John Steinbeck (1902–1968) born in Salinas, California, grew up in a fertile agricultural valley, about twenty-five miles from the Pacific Coast. Both the valley and the coast would serve as settings for some of his best fiction. In 1919 he went to Stanford University, where he intermittently enrolled in literature and writing courses until he left in 1925 without taking a degree. During the next five years he supported himself as a laborer and journalist in New York City, all the time working on his first novel, Cup of Gold (1929).

After marriage and a move to Pacific Grove, he published two California books, The Pastures of Heaven (1932) and To a God Unknown (1933), and worked on short stories later collected in The Long Valley (1938). Popular success and financial security came only with Tortilla Flat (1935), stories about Monterey’s paisanos. A ceaseless experimenter throughout his career, Steinbeck changed courses regularly. Three powerful novels of the late 1930s focused on the California laboring class: In Dubious Battle (1936), Of Mice and Men (1937), and the book considered by many his finest, The Grapes of Wrath (1939). The Grapes of Wrath won both the National Book Award and the Pulitzer Prize in 1939.

Early in the 1940s, Steinbeck became a filmmaker with The Forgotten Village (1941) and a serious student of marine biology with Sea of Cortez (1941). He devoted his services to the war, writing Bombs Away (1942) and the controversial play-novelette The Moon is Down (1942). Cannery Row (1945), The Wayward Bus (1948), another experimental drama, Burning Bright (1950), and The Log from the Sea of Cortez (1951) preceded publication of the monumental East of Eden (1952), an ambitious saga of the Salinas Valley and his own family’s history.

- _Work task 1_
Decide whether each statement below agrees with the passage on John Steinbeck. Answer yes or no for each, and quote the words from the passage that settle it.
(a) Steinbeck earned a degree from Stanford University.
(b) Tortilla Flat brought Steinbeck popular success and financial security.
(c) The Grapes of Wrath won the Pulitzer Prize in 1939.
- _Work task 2_
Using the passage on John Steinbeck, answer these questions:
(a) How far from the Pacific Coast was the valley where Steinbeck grew up?
(b) Which collection later gathered the short stories he worked on after moving to Pacific Grove?
(c) With which 1941 work did Steinbeck become a filmmaker?
- _Work task 3_
Write the next part of the passage on John Steinbeck, picking up after its final sentence.

- _Supplied records_
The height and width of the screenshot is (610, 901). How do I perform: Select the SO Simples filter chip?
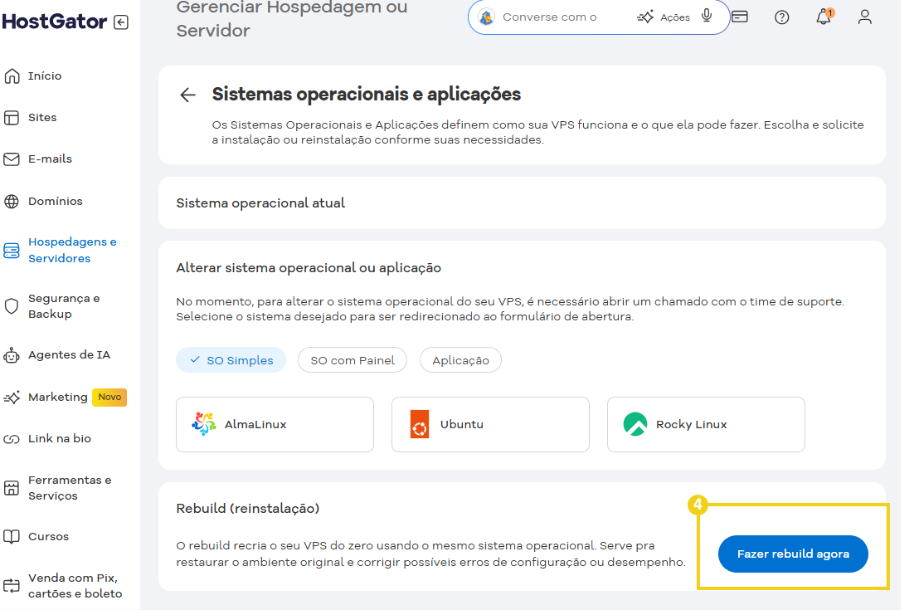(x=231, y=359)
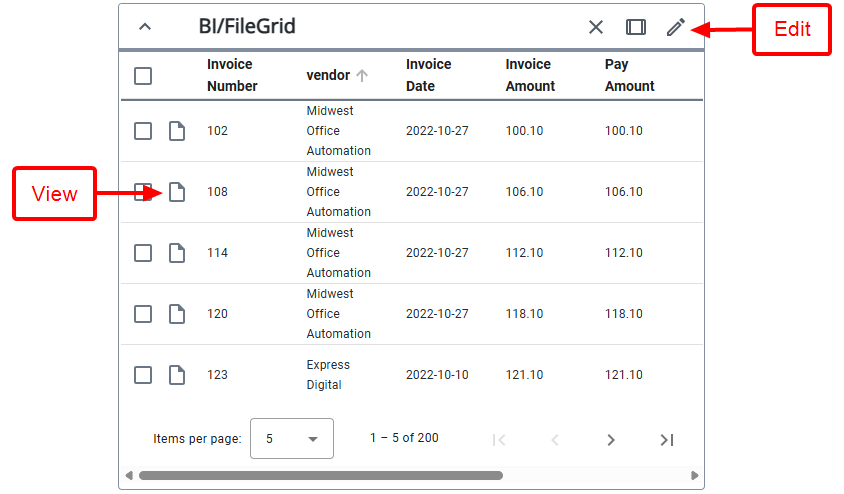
* * *
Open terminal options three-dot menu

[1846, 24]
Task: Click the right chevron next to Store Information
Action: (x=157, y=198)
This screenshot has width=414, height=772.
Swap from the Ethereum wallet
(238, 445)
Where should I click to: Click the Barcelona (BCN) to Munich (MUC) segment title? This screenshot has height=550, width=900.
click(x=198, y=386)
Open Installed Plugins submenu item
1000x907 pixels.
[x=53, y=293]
---
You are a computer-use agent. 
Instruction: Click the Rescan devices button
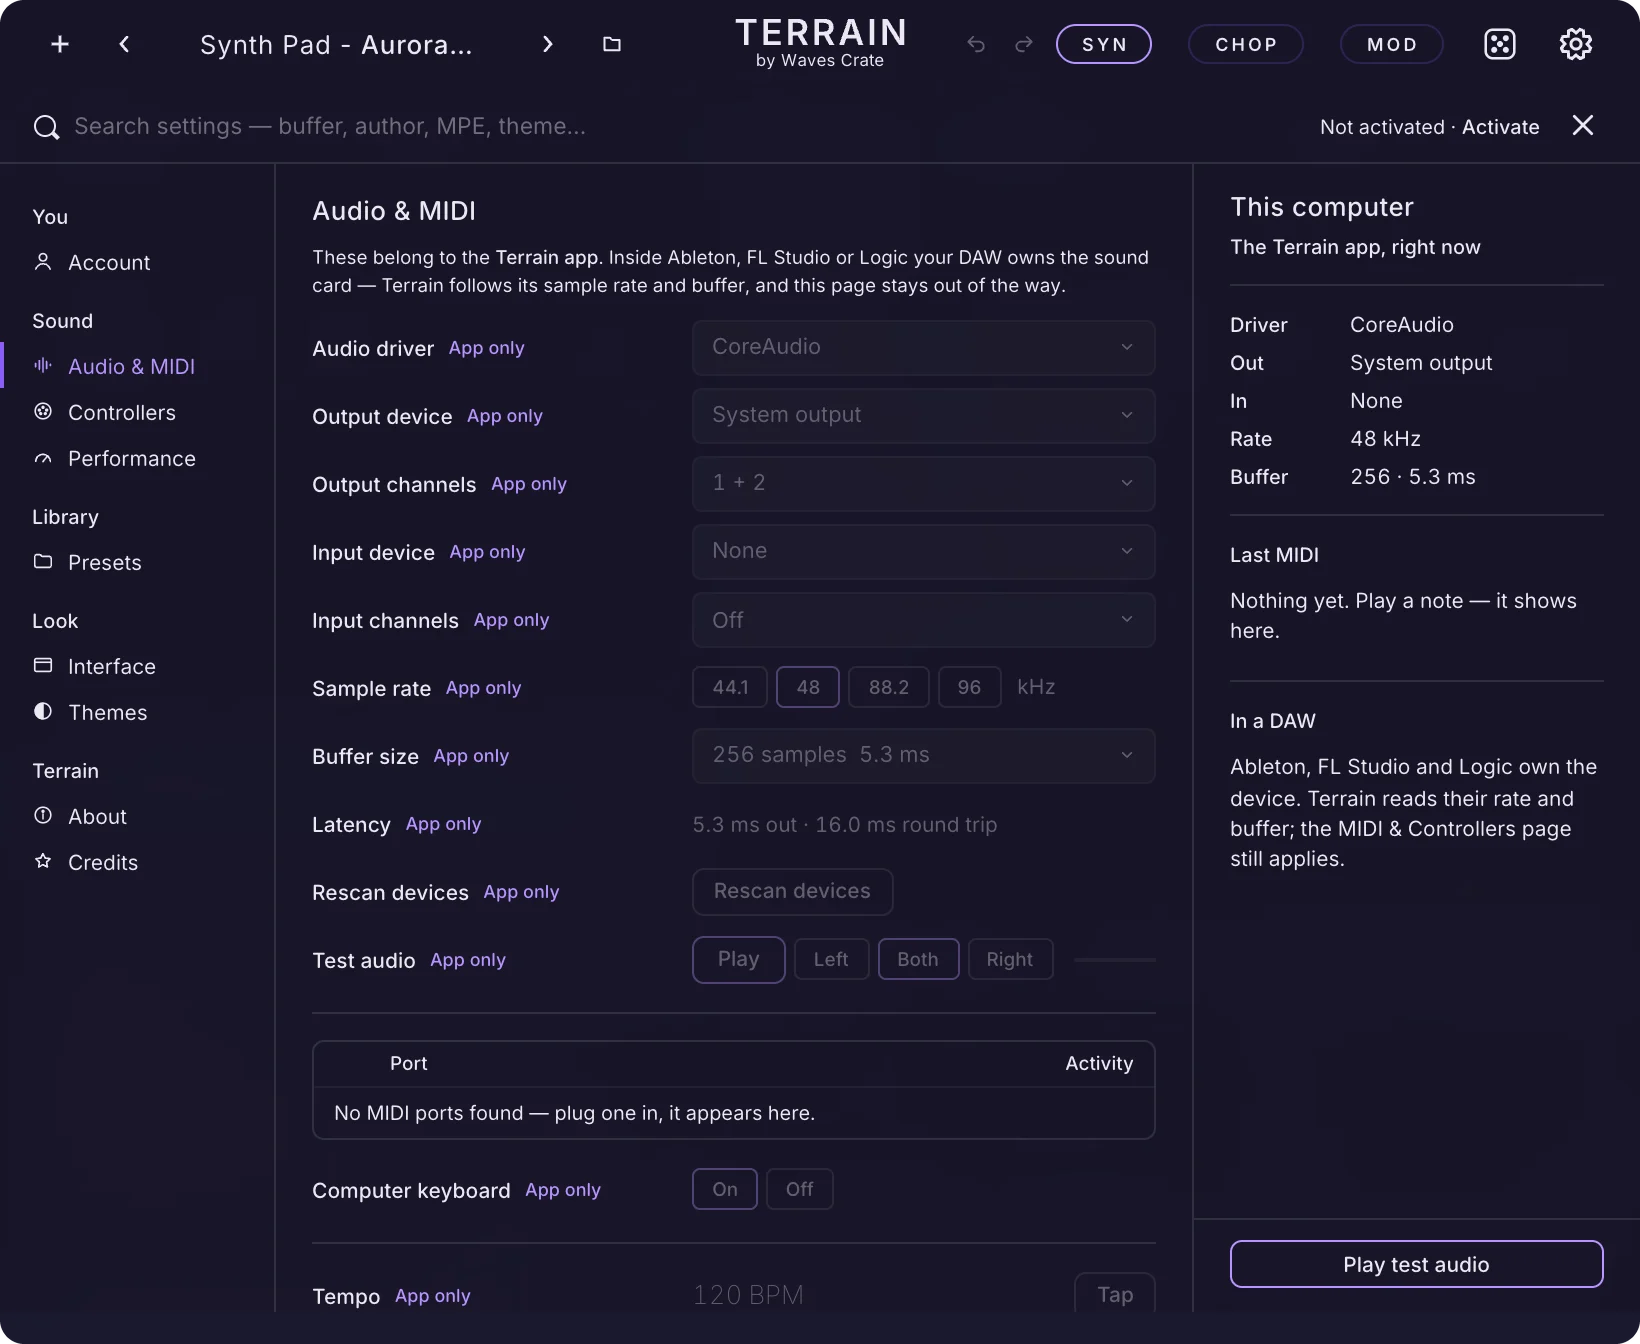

- _Output 1_
(a) No: "he left in 1925 without taking a degree"
(b) Yes: "Popular success and financial security came only with Tortilla Flat (1935)"
(c) Yes: "The Grapes of Wrath won both the National Book Award and the Pulitzer Prize in 1939."

- _Output 2_
(a) About twenty-five miles
(b) The Long Valley (1938)
(c) The Forgotten Village

- _Output 3_
The last decades of his life were spent in New York City and Sag Harbor with his third wife, with whom he traveled widely. Later books include Sweet Thursday (1954), The Short Reign of Pippin IV: A Fabrication (1957), Once There Was a War (1958), The Winter of Our Discontent (1961),Travels with Charley in Search of America (1962), America and Americans (1966), and the posthumously published Journal of a Novel: The East of Eden Letters (1969), Viva Zapata! (1975), The Acts of King Arthur and His Noble Knights (1976), and Working Days: The Journals of The Grapes of Wrath (1989).

Steinbeck received the Nobel Prize in Literature in 1962, and, in 1964, he was presented with the United States Medal of Freedom by President Lyndon B. Johnson. Steinbeck died in New York in 1968. Today, more than thirty years after his death, he remains one of America's greatest writers and cultural figures.